Wow, Athol. Simply outstanding. The sizable number of comments and interaction shows you've hit a sustainable chord.

Got me wondering if you shouldn't consider putting the contents of this post, as well as some of your other well-developed thoughts on this concern, into something of a primer, something that could be communicated at a writer's conference.

I'd sign up for it in a heartbeat. Would love to see a gently put, well-built seminar with this content that, in the end, gets a new generation of writers fired up about some of the things that matter most (or should) in a writer's psyche.
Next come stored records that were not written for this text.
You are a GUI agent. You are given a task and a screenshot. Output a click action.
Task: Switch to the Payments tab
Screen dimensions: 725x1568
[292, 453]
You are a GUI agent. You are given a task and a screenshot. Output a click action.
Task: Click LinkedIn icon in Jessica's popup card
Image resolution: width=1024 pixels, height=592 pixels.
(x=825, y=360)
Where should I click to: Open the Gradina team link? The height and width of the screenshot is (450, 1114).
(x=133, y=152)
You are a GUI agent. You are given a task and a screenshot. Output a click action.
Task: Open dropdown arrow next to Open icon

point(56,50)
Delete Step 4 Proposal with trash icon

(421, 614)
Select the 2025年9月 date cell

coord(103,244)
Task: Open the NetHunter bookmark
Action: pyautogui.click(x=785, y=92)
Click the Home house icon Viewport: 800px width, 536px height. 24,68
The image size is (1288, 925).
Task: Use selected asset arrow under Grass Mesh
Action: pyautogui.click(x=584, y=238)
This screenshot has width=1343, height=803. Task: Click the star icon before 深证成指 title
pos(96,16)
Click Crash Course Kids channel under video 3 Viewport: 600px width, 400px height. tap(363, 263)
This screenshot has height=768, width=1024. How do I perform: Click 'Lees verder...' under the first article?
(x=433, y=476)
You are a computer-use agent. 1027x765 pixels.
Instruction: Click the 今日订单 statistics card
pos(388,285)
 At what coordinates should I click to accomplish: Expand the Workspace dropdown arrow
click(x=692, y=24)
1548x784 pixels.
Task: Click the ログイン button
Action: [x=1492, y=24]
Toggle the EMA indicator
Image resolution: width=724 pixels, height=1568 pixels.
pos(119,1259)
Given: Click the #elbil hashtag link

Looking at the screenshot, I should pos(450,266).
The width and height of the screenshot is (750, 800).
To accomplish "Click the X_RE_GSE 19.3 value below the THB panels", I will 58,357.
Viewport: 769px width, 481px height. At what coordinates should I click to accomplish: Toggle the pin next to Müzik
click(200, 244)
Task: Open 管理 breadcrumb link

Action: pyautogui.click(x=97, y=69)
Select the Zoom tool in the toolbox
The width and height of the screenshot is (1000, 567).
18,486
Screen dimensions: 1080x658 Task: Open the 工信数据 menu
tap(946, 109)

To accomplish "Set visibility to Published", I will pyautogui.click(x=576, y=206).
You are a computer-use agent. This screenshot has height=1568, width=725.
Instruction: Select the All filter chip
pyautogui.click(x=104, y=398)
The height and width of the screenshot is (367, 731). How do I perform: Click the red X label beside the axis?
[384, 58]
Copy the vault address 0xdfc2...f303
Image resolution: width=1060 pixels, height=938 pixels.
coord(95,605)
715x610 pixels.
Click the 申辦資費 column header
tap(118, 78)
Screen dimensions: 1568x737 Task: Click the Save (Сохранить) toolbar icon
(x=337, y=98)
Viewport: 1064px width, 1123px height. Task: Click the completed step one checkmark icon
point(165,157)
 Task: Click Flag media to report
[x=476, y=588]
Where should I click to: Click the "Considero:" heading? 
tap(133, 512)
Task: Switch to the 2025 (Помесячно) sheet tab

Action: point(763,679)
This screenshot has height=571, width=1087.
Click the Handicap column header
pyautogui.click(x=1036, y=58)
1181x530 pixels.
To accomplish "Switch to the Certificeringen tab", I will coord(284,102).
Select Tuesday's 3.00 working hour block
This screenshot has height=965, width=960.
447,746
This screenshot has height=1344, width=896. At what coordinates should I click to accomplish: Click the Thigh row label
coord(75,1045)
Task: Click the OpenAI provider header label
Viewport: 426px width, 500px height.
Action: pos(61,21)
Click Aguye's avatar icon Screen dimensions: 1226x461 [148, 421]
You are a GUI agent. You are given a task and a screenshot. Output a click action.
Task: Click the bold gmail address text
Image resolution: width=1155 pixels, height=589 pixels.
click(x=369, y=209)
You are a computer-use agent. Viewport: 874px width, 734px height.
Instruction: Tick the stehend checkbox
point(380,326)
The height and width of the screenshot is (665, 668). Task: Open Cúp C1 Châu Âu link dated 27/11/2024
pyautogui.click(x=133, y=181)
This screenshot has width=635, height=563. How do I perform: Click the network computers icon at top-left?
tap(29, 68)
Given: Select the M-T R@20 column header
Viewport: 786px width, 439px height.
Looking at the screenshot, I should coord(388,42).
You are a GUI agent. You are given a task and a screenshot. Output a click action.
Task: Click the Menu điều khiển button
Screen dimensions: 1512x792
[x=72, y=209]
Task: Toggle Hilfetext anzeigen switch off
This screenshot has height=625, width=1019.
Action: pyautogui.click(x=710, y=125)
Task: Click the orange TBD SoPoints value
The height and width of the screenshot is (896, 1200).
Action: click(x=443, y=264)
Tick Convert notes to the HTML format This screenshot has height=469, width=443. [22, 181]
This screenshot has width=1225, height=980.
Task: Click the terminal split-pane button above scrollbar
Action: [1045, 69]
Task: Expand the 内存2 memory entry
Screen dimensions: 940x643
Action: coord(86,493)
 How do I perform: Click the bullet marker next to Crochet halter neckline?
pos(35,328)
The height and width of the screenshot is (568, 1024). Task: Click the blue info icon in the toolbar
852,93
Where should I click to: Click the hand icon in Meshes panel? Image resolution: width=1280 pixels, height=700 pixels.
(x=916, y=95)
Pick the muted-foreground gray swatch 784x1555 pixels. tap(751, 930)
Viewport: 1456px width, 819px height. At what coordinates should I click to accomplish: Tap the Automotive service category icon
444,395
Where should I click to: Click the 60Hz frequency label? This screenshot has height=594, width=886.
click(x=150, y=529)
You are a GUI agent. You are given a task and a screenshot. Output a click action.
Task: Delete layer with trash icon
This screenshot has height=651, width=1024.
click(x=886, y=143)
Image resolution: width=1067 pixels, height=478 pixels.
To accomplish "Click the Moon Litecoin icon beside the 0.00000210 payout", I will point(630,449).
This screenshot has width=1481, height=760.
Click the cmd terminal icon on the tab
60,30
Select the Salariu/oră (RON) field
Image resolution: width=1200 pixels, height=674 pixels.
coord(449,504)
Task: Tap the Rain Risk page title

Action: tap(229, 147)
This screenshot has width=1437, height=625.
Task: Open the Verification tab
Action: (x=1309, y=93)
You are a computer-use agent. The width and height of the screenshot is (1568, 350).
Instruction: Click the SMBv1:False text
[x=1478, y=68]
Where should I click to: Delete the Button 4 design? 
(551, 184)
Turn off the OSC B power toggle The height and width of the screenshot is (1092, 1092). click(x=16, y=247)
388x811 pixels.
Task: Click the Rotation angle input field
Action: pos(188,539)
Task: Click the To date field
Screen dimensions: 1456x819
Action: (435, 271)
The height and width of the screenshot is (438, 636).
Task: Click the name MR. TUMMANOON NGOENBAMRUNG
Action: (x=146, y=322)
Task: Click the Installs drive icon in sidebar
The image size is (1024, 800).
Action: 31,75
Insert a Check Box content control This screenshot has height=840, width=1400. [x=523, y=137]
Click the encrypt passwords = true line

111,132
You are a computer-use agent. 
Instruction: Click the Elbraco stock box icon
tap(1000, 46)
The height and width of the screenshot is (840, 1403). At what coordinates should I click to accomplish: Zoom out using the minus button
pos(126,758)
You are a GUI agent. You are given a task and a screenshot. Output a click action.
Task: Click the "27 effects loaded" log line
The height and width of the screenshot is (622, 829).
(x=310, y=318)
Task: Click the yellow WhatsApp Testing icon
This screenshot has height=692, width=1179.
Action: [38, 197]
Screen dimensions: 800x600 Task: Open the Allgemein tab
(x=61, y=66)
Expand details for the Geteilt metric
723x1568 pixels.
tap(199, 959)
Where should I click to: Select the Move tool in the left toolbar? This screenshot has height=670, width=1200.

Joining those calling for a standing ovation here.

Dan Walsh

Bea Sempere said...

This is actually one of the few articles I’ve read regarding writing. I’m not one in favor of reading about how I should write, I just write. Here you have written from the heart, and you happened to have spoken mine too. As a society, we should be sad by the decline of our environment, and the higher ups who feel ‘obligated’ to dictate what’s good and what’s not. We allow the media to tell us what’s important in our lives, and we continue to follow others without question because of ease.

How can ANYONE dictate the liberal arts that not only embody the beauty of selection, but also provide an open mind to individual and community taste? I also apply this article to Kindles, iPads, and the likes. Book stores are selling these electronics, which will ultimately be their demise, and I’m constantly told I should buy one. I want my books in my hand, bound and smelling, wrapped up with gorgeous pages of wonder—not a cold technical device.

I can’t be closed minded toward writing style, genre, etc. I might have a preference, but to dismiss any style, voice, adjective, genre, would only be a disservice to myself who hopes to publish her manuscript this year—which is in first person. And to add, I can’t fathom first person POV distancing the reader. As a matter of fact, I love the first person POV because I feel like I am a part of the story with the narrator.

Any writer true to their craft should NEVER write for what sells, meaning those who tell us what to write. A writer should write for themselves and their audience, and from the heart, as you demonstrated in this article. Thank you for sharing your voice.